Don Walker, who has died at 94, was a veteran of the Normandy landings of 1944 who returned home to Sheffield an ex-prisoner of war so thin that his family barely recognised him.
His death leaves just 10 survivors in the city’s branch of the Normandy Veterans’ Association.
For him, the “longest day” was not June 6, when the landings began, but July 17. It was then, as a 20-year-old tank radio operator with the 147th “Hampshire” battalion of the Royal Armoured Corps, that he took part in one of the biggest tank battles ever fought, on the plains south-east of Caen.
The objective of Operation Goodwood was a limited attack to the south, to take the rest of Caen and the Bourguébus Ridge beyond, from the Germans. But small advances came at enormous cost to the allied forces.
“We were supposed to straighten out the German line but the Germans straightened us out,” Mr Walker recalled on the 65th anniversary of D-Day.
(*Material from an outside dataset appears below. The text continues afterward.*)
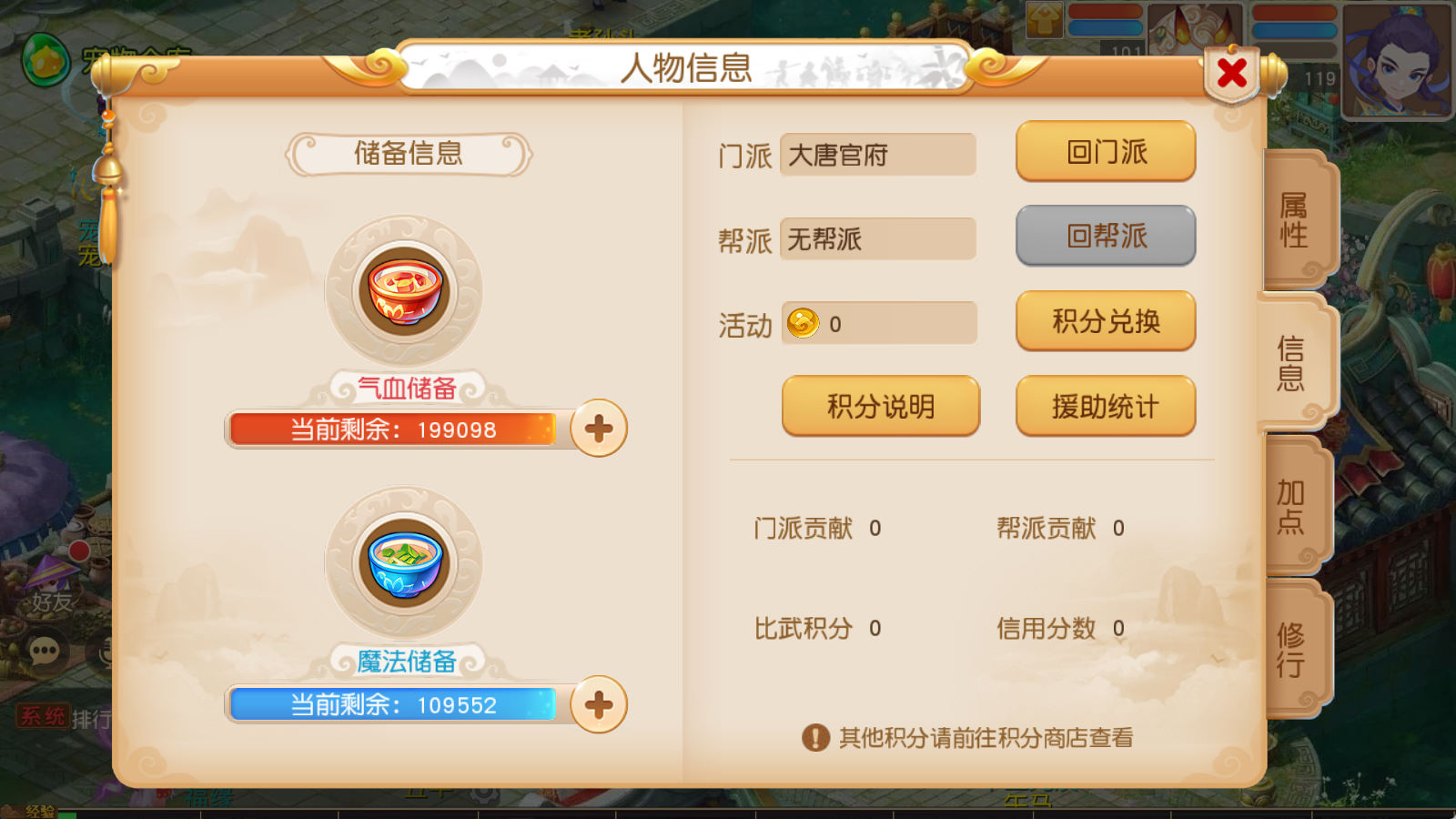Click the 积分兑换 button
This screenshot has height=819, width=1456.
point(1106,321)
His Churchill Tank was struck by an 88mm shell from a German Tiger tank. The Churchill exploded into flames, and his four crewmates were vaporised. Nothing of them was ever found. By a miracle, or quirk of fate, he was thrown, unscathed, into a cornfield and captured by the Germans.
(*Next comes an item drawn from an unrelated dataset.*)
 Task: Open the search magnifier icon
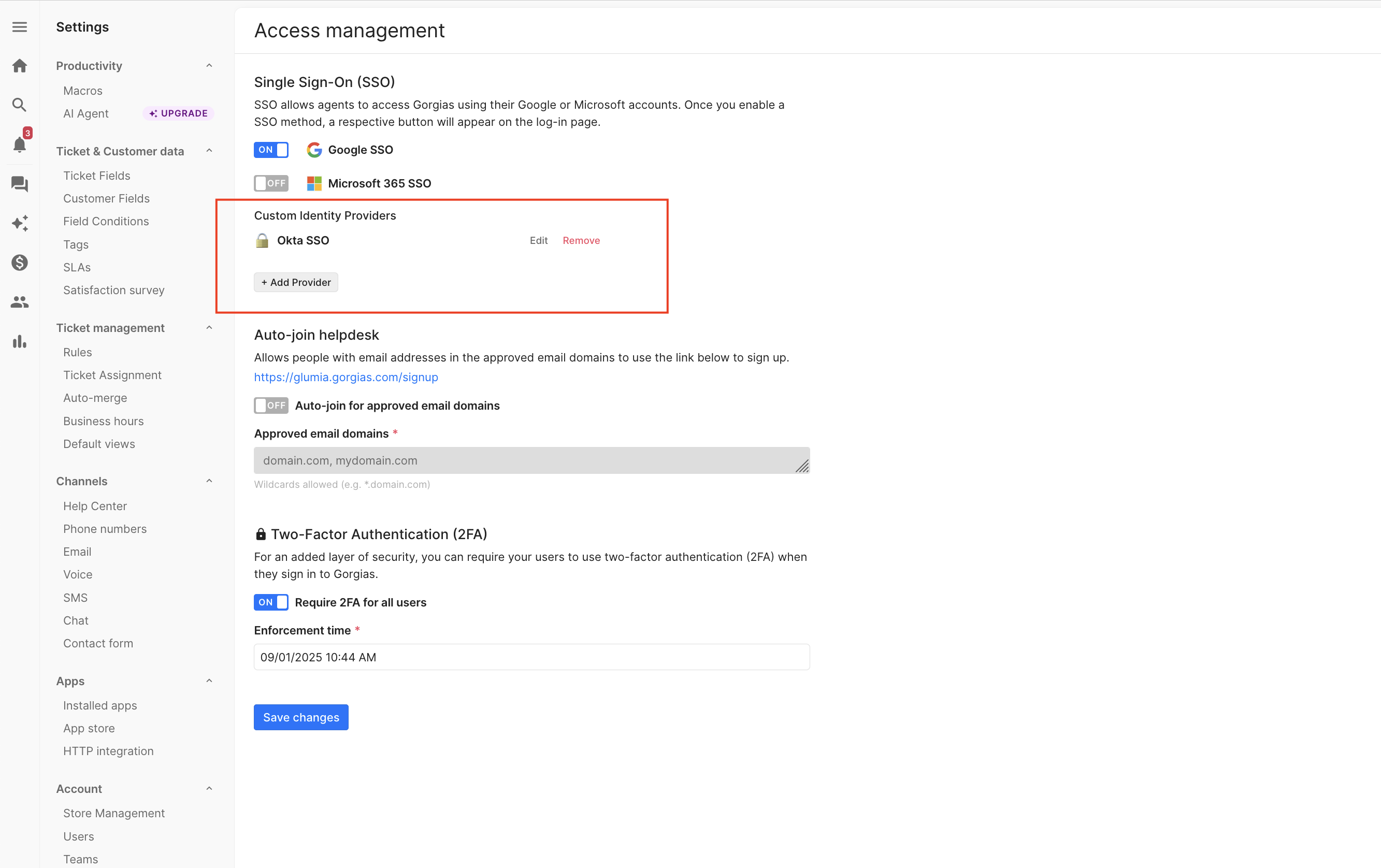pyautogui.click(x=20, y=105)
The tank was among 314 Allied vehicles lost during Goodwood alone; his comrades among 3,474 casualties
“For many years, I couldn’t talk about it,” he said. “It was like my whole family had been killed, except me. A tank crew is very close. You eat together. You sleep together. You wash together. And then suddenly there is nothing left of Jock and Geordie and Matt.”
In German custody, he was shunted from one location to another – a farmhouse where he was shackled with ropes, a henhut guarded by the SS, stables where he was paraded before a firing squad.
Eventually he was packed into a stifling cattle wagon, 30 PoWs in each, and driven to the Stalag 4B camp near Leipzig. He was listed as missing in action, feared dead – and for six months his family in Heeley thought he had been killed.
He returned to Normandy after the war, most recently in 2009. He wanted, he said, to be close to his comrades, “to try to find their names on the memorial to the missing”.
After the war, he married Cynthia, raised a family, and became a book-keeper in the steel industry. A keen cyclist, he liked to go for rides in the countryside and to watch Sheffield United play. He had been a fan for 88 years.
A year ago, at a ceremony held in Sheffield Town Hall, he was recognised with France’s highest military accolade, the Legion d’Honneur.